Start of Material for this task
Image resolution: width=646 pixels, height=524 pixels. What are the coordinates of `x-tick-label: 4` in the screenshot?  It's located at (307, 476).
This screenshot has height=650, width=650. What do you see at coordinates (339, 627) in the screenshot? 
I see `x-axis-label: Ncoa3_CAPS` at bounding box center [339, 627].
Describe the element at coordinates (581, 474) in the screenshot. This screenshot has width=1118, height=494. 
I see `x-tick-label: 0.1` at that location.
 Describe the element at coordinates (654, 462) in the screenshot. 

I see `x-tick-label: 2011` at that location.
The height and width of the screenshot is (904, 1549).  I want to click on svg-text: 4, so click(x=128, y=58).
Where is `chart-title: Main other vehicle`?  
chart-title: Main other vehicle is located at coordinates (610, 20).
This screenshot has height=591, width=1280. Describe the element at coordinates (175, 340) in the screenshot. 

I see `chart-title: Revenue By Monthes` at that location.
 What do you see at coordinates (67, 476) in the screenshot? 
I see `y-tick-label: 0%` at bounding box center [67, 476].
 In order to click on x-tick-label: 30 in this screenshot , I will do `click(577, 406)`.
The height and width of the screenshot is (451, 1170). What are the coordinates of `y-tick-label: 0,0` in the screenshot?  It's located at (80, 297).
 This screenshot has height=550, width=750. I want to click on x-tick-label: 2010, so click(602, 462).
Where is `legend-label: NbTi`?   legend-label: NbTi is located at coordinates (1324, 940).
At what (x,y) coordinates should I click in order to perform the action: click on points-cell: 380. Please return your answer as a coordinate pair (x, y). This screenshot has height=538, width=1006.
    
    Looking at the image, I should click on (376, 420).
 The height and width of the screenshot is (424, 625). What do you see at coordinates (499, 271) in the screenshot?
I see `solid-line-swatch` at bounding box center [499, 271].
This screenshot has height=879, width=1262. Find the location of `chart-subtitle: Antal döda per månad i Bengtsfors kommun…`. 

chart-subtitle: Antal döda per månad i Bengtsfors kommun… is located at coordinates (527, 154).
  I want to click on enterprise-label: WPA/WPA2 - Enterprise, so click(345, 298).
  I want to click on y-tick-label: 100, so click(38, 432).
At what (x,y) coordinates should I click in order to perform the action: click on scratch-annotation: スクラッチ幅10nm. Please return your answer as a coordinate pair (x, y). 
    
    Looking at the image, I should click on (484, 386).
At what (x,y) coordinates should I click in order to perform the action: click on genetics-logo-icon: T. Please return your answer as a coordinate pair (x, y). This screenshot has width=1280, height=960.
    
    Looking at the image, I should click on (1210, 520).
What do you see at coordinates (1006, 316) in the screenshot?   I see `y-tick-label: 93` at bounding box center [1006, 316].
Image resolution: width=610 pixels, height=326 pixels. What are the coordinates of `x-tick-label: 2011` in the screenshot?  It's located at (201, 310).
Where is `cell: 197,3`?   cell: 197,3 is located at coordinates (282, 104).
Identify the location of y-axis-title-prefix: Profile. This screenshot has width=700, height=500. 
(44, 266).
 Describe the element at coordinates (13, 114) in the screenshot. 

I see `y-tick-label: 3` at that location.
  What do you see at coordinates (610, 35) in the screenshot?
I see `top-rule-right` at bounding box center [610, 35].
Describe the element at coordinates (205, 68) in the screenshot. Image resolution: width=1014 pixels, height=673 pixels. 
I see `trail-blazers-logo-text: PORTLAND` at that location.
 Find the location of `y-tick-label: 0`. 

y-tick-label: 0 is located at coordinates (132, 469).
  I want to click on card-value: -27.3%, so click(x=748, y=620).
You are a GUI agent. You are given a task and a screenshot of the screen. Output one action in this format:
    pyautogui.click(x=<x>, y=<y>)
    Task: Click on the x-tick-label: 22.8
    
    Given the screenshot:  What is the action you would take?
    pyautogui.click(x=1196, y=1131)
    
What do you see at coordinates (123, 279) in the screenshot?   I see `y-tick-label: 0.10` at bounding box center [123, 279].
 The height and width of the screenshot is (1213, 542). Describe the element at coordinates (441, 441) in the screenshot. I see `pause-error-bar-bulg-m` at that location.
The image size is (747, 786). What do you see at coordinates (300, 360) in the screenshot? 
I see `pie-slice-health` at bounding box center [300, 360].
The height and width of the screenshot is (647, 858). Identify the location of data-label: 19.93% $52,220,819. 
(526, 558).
End of Material for this task
Please copy every row above word for word, leaving nothing out.

Solution to this problem:
Image resolution: width=646 pixels, height=524 pixels. What are the coordinates of `x-tick-label: 4` in the screenshot?  It's located at (307, 476).
This screenshot has height=650, width=650. What do you see at coordinates (339, 627) in the screenshot? 
I see `x-axis-label: Ncoa3_CAPS` at bounding box center [339, 627].
Describe the element at coordinates (581, 474) in the screenshot. This screenshot has width=1118, height=494. 
I see `x-tick-label: 0.1` at that location.
 Describe the element at coordinates (654, 462) in the screenshot. 

I see `x-tick-label: 2011` at that location.
The height and width of the screenshot is (904, 1549).  I want to click on svg-text: 4, so click(x=128, y=58).
Where is `chart-title: Main other vehicle`?  
chart-title: Main other vehicle is located at coordinates (610, 20).
This screenshot has height=591, width=1280. Describe the element at coordinates (175, 340) in the screenshot. 

I see `chart-title: Revenue By Monthes` at that location.
 What do you see at coordinates (67, 476) in the screenshot? 
I see `y-tick-label: 0%` at bounding box center [67, 476].
 In order to click on x-tick-label: 30 in this screenshot , I will do `click(577, 406)`.
The height and width of the screenshot is (451, 1170). What are the coordinates of `y-tick-label: 0,0` in the screenshot?  It's located at (80, 297).
 This screenshot has height=550, width=750. I want to click on x-tick-label: 2010, so click(602, 462).
Where is `legend-label: NbTi`?   legend-label: NbTi is located at coordinates (1324, 940).
At what (x,y) coordinates should I click in order to perform the action: click on points-cell: 380. Please return your answer as a coordinate pair (x, y). This screenshot has height=538, width=1006.
    
    Looking at the image, I should click on (376, 420).
 The height and width of the screenshot is (424, 625). What do you see at coordinates (499, 271) in the screenshot?
I see `solid-line-swatch` at bounding box center [499, 271].
This screenshot has height=879, width=1262. Find the location of `chart-subtitle: Antal döda per månad i Bengtsfors kommun…`. 

chart-subtitle: Antal döda per månad i Bengtsfors kommun… is located at coordinates (527, 154).
  I want to click on enterprise-label: WPA/WPA2 - Enterprise, so click(345, 298).
  I want to click on y-tick-label: 100, so click(38, 432).
At what (x,y) coordinates should I click in order to perform the action: click on scratch-annotation: スクラッチ幅10nm. Please return your answer as a coordinate pair (x, y). 
    
    Looking at the image, I should click on (484, 386).
At what (x,y) coordinates should I click in order to perform the action: click on genetics-logo-icon: T. Please return your answer as a coordinate pair (x, y). This screenshot has width=1280, height=960.
    
    Looking at the image, I should click on (1210, 520).
What do you see at coordinates (1006, 316) in the screenshot?   I see `y-tick-label: 93` at bounding box center [1006, 316].
Image resolution: width=610 pixels, height=326 pixels. What are the coordinates of `x-tick-label: 2011` in the screenshot?  It's located at (201, 310).
Where is `cell: 197,3`?   cell: 197,3 is located at coordinates (282, 104).
Identify the location of y-axis-title-prefix: Profile. This screenshot has width=700, height=500. 
(44, 266).
 Describe the element at coordinates (13, 114) in the screenshot. 

I see `y-tick-label: 3` at that location.
  What do you see at coordinates (610, 35) in the screenshot?
I see `top-rule-right` at bounding box center [610, 35].
Describe the element at coordinates (205, 68) in the screenshot. Image resolution: width=1014 pixels, height=673 pixels. 
I see `trail-blazers-logo-text: PORTLAND` at that location.
 Find the location of `y-tick-label: 0`. 

y-tick-label: 0 is located at coordinates (132, 469).
  I want to click on card-value: -27.3%, so click(x=748, y=620).
You are a GUI agent. You are given a task and a screenshot of the screen. Output one action in this format:
    pyautogui.click(x=<x>, y=<y>)
    Task: Click on the x-tick-label: 22.8
    
    Given the screenshot:  What is the action you would take?
    pyautogui.click(x=1196, y=1131)
    
What do you see at coordinates (123, 279) in the screenshot?   I see `y-tick-label: 0.10` at bounding box center [123, 279].
 The height and width of the screenshot is (1213, 542). Describe the element at coordinates (441, 441) in the screenshot. I see `pause-error-bar-bulg-m` at that location.
The image size is (747, 786). What do you see at coordinates (300, 360) in the screenshot? 
I see `pie-slice-health` at bounding box center [300, 360].
The height and width of the screenshot is (647, 858). Identify the location of data-label: 19.93% $52,220,819. 
(526, 558).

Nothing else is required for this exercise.